_Stated task 1_
Copy the lines of the listing, from the line with "At what coordinates should I click to accomplish: Open the" through the end of the listing, and include both of those lines.

_Text to read_
** Begin **
Another plane at the bottom of the sea, another search area widened: events in south-east Asia following the crash of flight QZ8501 have taken on haunting dimensions of the loss of Malaysia Airlines flight MH370 in March.

The AirAsia flight, with 162 people on board, lost contact with air-traffic controllers shortly after dawn, local time, on Sunday. The Airbus A320 was flying from Indonesia’s second city, Surabaya to Singapore.

Indonesia’s National Search and Rescue Agency concluded that the aircraft is on the seabed, in a relatively shallow area of the Java Sea between Borneo and Sumatra. But as any hope of finding survivors was dashed, the families of the passengers and crew faced a second night of uncertainty.

Two days of aerial searches involving aircraft from Australia, Indonesia, Malaysia and Singapore have failed to identify any wreckage. An oil slick sighted during the day on Monday was found to be unconnected with the loss.

The losses of MH370 and QZ8501 took place in very different circumstances. The disappearance of the Malaysia Airlines jet remains shrouded in mystery, with general acceptance that the transponder was deliberately switched off to avoid detection, at a point where the aircraft was out of contact with air-traffic controllers in both Malaysia and Vietnam. “Pings” from the Boeing 777’s engines have led investigators to search a swathe of the Indian Ocean west of Australia, where the jet is presumed to have crashed after fuel ran out.

The AirAsia flight was in normal flight above a relatively narrow area of sea, in an area busy with other aircraft. Investigators are not exploring the possibility that the loss was deliberate.

Nevertheless, anger is growing that lessons from the disappearance of the Malaysia Airlines jet have not yet been implemented by the aviation community. Some observers believe that real-time flight tracking, where the position of each aircraft can be continuously monitored, should have become mandatory after the loss of Air France flight 447 five years ago.
** End **
_Stated task 2_
Name every country whose aircraft took part in the two days of aerial searches described in the text about flight QZ8501.

_Record extracts_
** Begin **
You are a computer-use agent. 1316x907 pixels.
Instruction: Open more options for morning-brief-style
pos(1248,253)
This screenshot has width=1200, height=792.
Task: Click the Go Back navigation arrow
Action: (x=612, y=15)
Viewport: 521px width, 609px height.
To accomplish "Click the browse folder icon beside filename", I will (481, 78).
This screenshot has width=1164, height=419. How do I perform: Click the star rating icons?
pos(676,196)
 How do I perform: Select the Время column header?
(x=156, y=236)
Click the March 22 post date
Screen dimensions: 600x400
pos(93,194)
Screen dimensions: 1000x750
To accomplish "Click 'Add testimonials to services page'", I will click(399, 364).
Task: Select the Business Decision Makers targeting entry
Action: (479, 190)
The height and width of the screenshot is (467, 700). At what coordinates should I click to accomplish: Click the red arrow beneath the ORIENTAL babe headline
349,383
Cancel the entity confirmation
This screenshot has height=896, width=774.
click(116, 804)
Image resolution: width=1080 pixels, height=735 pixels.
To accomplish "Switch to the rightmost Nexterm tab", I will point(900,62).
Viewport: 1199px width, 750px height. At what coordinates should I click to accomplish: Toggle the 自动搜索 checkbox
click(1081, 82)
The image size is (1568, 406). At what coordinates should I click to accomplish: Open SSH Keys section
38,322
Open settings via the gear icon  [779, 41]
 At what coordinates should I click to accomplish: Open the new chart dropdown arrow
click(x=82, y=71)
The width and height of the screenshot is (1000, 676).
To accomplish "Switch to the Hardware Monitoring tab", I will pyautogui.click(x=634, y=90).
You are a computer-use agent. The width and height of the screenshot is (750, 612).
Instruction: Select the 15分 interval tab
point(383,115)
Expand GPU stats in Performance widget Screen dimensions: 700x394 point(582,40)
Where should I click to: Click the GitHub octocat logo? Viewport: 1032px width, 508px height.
** End **
_Output 1_
 At what coordinates should I click to accomplish: Open the new chart dropdown arrow
click(x=82, y=71)
The width and height of the screenshot is (1000, 676).
To accomplish "Switch to the Hardware Monitoring tab", I will pyautogui.click(x=634, y=90).
You are a computer-use agent. The width and height of the screenshot is (750, 612).
Instruction: Select the 15分 interval tab
point(383,115)
Expand GPU stats in Performance widget Screen dimensions: 700x394 point(582,40)
Where should I click to: Click the GitHub octocat logo? Viewport: 1032px width, 508px height.

_Output 2_
Australia, Indonesia, Malaysia, Singapore